The Crew Dragon will autonomously dock with the ISS so that astronauts on board can unload their supplies and engineers can make sure the onboard software is up to the challenge. Then, on March 8, it will detach and parachute into the Atlantic Ocean off the Florida coast carrying Ripley and fresh cargo, including scientific research samples that have been on board the station. SpaceX’s recovery ship, called Go Searcher, will retrieve the craft.
The SpaceX Falcon 9 rocket carrying the Crew Dragon spacecraft stands ready for launch from Kennedy Space Center, as seen on February 28, 2019.
How is it different from the Dragon cargo capsule?
SpaceX’s cargo supply ships have been ferrying items back and forth between Earth and the ISS since 2012. But the Crew Dragon is longer and heavier, and it has three windows that will help passengers enjoy the view. It’s outfitted with seats and can carry up to seven astronauts as well as crucial life-support systems. In addition, eight SuperDraco abort engines give astronauts the ability to escape “an unlikely emergency situation on the launch pad or during ascent,” according to NASA.
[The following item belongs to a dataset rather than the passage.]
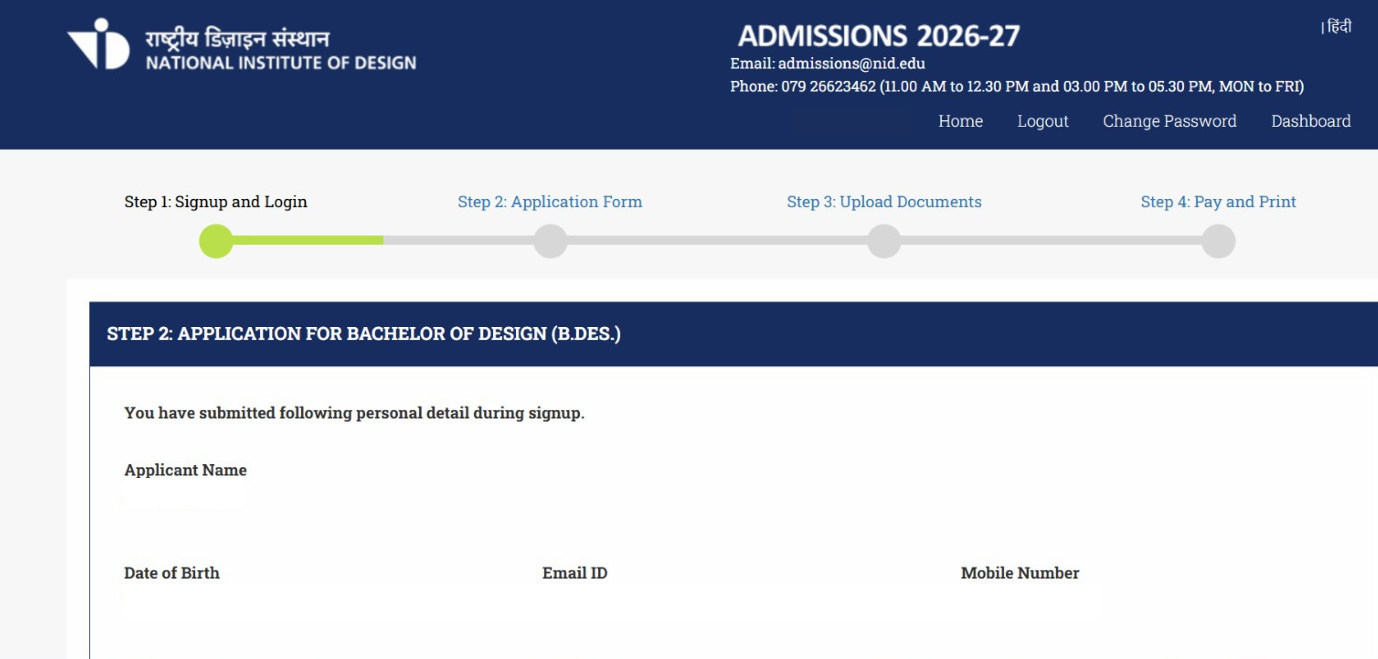Click the Step 1: Signup and Login label
The width and height of the screenshot is (1378, 659).
(215, 202)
When will humans ride on one?
That could happen as early as July of this year, assuming this test and the next one go well. NASA has assigned astronauts Robert Behnken and Doug Hurley to pilot the inaugural flight.
What does this mean for NASA agreements with Russia and other commercial space companies?
NASA is currently buying seats aboard the Russian Soyuz spacecraft for somewhere around $80 million a ticket; the space agency is also investing in a commercial crew capsule designed by Boeing, called the CST-100 Starliner. The first test launch of Starliner is set for April, and if that and subsequent tests go well, Starliner could carry its first crew into space in August.
“NASA continues to work with both Boeing and SpaceX to design, build, test and operate safe, reliable and cost-effective human transportation systems to low-Earth orbit,” Joshua Finch, an agency representative, says in an email.
NASA is also working on its own Orion capsule, which is designed to eventually carry astronauts even further into space. If all these craft can begin ferrying astronauts to the space station and back, NASA will presumably cease paying for spots aboard the Soyuz. But that doesn’t necessarily mean cosmonauts and astronauts won’t be sharing rides in the future.
“NASA and Roscosmos have and will continue to work closely as partners for the sustainability of human exploration systems. For safe operations of the International Space Station, we have historically flown crews that include both U.S. and Russian crew members,” Finch writes. After all, as the name implies, the space station is made of modules designed and built by multiple countries.
“By flying integrated crews," Finch writes, "we ensure [both] a U.S. and Russian crew member are on board to operate the space station.”